What might ever be said about the guy, Lustig was a clever criminal and always planned his frauds well. As soon as he got to Paris, he put together a bunch of fake “official” documents. He was listed here as the Deputy Director General of the Ministère de Postes et Télégraphes. Then with this new identity, he booked a swanky hotel suite. Once established here, he then invited six top French scrap metal dealers to a meeting. Posing as a Ministry employee he first swore them all to secrecy. He told them they had been chosen to bid on a Ministry job.
Then Lustig wined and dined them in style. Even taking them to inspect the tower in a rented limousine. He explained the secrecy was necessary because of a possible public backlash at the idea. We went on to tell the government wanted the rusting tower torn down and sold as scrap. He was in charge of finding the highest bidder, he said. The pitch was too good to resist and the first dealer up with a cash bid won the “deal”. It was only when the buyer tried to take possession of the tower, he found out he had been duped. Like so many fraud victims, he was too ashamed of his folly to go to the police. Of course, the con man was long gone.
The first Eiffel Tower scam had worked so well there was no public hue and cry. So, about a month later Lustig decided to do it again, and returned to Paris. The second fraud worked also, but only with a lucky and narrow escape for the con man.

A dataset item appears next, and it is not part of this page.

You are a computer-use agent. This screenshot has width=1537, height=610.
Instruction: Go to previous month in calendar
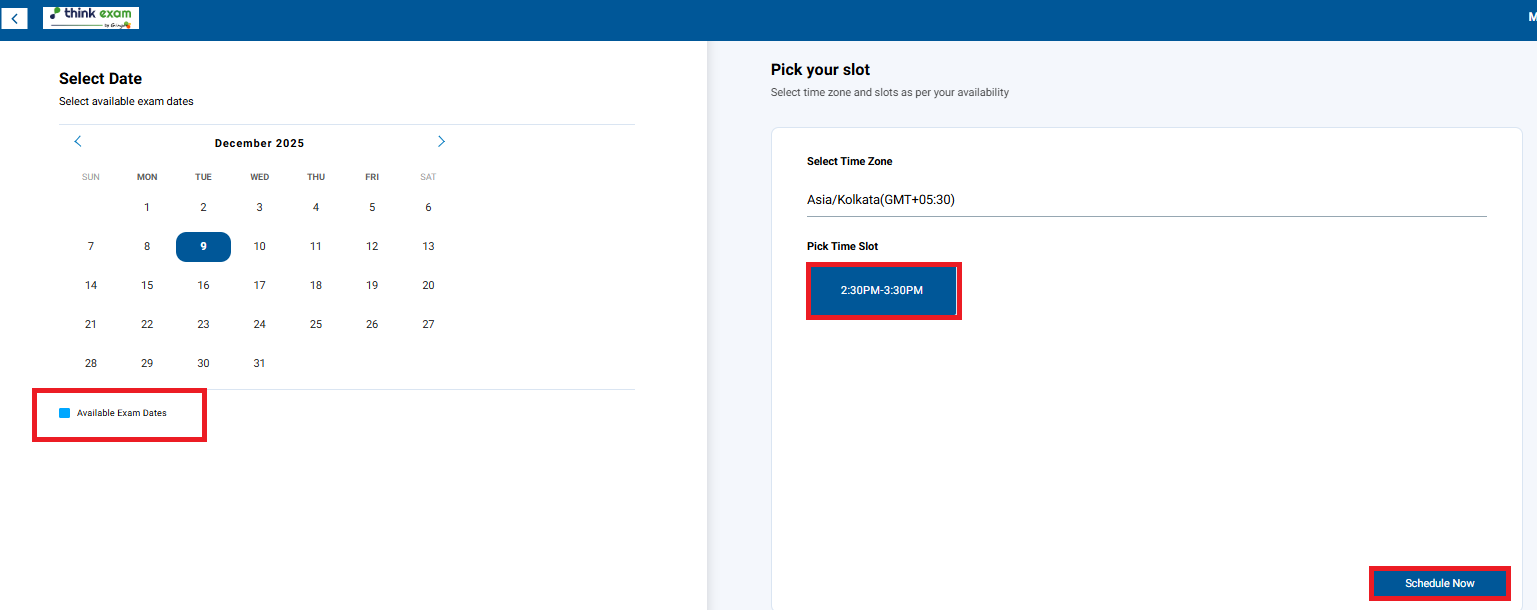tap(78, 142)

Other “Count” Lustig scams (Money-printing machine).
One of Lustig’s trademark U.S. scams involved a “money-printing machine” known as the Rumanian Box or the “money box.” He had a carpenter make him elaborate boxes with cranks and slots with gears that caused it to operate agonizingly slow. He then showed clients the little box and set them up for the kill by sitting with them for six hours as the box cranked out a $1,000 bill. The clients apparently were not bothered by the wait and bought the machines for more than $30,000 each.
Lustig had primed the machine with two $1,000 bill and then blank paper. With the sale completed, he left the client to watch for another 12 hours as it cranked out the bills. By the time the machine produced its first blank paper, Lustig was long gone.
He worked this scam for years until he finally drew the attention of federal law. They made it a point to track him down and they did.
When Lustig was finally arrested, the police found a key on him that led them to a locker containing $51,000 in counterfeit bills and money-printing plates. He was sentenced to federal prison, where he failed in a desperate escape bid. Age had caught up with him and he failed. “Count” Lustig eventually lost his reputation as a master criminal and became just “poor old” Mister Lustig.
He was sentenced to 15 years in prison with five additional years for the escape attempt. He died a prisoner on March 11, 1947, in Springfield, MO. His age, 57. His true legacy is that of a failed criminal, but fake news will tell it differently.